On top of these dangers, agentic AI comes with its own specific security risks. The ASD’s guide discourages poor privilege management, such that agentic AI bots follow the principle of least privilege. Security practitioners are also warned against scope creep, which may occur when a bot has too many permissions, inadvertent role inheritance, or some other access misconfiguration. This could lead agents “to access or modify unauthorised data, delete critical records, or escalate privileges of other unauthorised agents.” There are even more risks to privileged security when these bots interact with others.
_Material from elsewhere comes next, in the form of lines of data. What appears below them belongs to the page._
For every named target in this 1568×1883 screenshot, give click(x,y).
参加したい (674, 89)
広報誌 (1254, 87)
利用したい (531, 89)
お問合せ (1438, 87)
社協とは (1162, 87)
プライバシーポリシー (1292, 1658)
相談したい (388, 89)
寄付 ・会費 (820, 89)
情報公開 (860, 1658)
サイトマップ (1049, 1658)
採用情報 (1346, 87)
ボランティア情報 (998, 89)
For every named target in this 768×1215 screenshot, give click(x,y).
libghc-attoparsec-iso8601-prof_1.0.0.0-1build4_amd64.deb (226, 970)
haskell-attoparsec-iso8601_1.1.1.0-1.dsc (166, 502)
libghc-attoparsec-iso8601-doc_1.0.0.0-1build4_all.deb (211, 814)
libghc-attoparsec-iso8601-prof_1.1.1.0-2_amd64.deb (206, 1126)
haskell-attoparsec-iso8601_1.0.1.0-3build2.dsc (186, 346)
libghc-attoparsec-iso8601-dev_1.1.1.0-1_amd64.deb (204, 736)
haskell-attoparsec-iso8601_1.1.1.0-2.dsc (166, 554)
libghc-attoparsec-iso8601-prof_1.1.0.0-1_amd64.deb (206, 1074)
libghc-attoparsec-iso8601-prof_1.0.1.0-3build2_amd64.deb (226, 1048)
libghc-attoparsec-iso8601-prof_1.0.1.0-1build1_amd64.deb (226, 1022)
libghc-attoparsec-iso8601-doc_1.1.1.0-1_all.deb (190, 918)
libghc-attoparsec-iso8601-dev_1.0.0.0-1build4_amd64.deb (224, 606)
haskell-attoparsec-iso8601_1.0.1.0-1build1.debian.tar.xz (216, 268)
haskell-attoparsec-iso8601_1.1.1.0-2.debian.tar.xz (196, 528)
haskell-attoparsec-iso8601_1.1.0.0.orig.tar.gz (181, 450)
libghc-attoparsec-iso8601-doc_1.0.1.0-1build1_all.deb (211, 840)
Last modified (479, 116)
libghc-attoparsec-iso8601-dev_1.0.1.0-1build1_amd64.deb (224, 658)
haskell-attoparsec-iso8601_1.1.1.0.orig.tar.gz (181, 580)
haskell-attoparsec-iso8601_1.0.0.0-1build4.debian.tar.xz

The compromise of one bot may damage the whole network, and a lower-privilege bot may even be able to manipulate one with higher permissions for inappropriate file access.

 

Agentic AI also brings certain behavior risks. These bots may take shortcuts or unsafe actions in pursuit of their assigned goals. These agents may also be deceptive, and there have been cases where “an agent misrepresents its actions to avoid shut down or constraint or conceals vulnerabilities it discovers instead of reporting them.” Highly advanced AI models may also exhibit unforeseen behavior and new abilities, which could pose a security risk. Agentic AI still retains the ability to be manipulated by outside influences.

 

At every level, from agentic AI systems have some amount of risk, from privilege, to design, to behavior, and even accountability. Fortunately, the guidance includes a series of best practices for securing agentic AI systems. To create secure agents, security practitioners are instructed to use clear instruction hierarchies in prompts, provide valuable context in prompts to prevent hallucinations, develop oversight mechanisms with human control points to stop agents from exceeding their authority, use strong identity management mechanisms, implement layered security controls, and keep agents with different functions separate and independent from each other. Agentic AI developers and vendors also receive guidance on creating secure agents, and are encouraged to test models comprehensively, evaluate them thoroughly, and to build up system resilience, “to allow for graceful degradation and reduce damage should erroneous behavior occur.”

 

The guidance ends with three recommendations to defend against future risks from agentic AI: expand threat intelligence through collaboration, develop robust, agent-specific evaluations, and leverage system-theoretic approaches to analyze security. Just before sharing a list of resources from the ASD, CISA, NSA, NCSC-UK, and Canada’s Cyber Centre, the publication provides clear instructions for anyone using agentic AI: “Strong governance, explicit accountability, rigorous monitoring and human oversight are not optional safeguards but essential prerequisites. Until security practices, evaluation methods and standards mature, organisations should assume that agentic AI systems may behave unexpectedly and plan deployments accordingly, prioritising resilience, reversibility and risk containment over efficiency gains.” Hopefully, pushing for caution with the emerging tool will help limit cyber incidents as adoption of agentic AI is sure to mount in the future.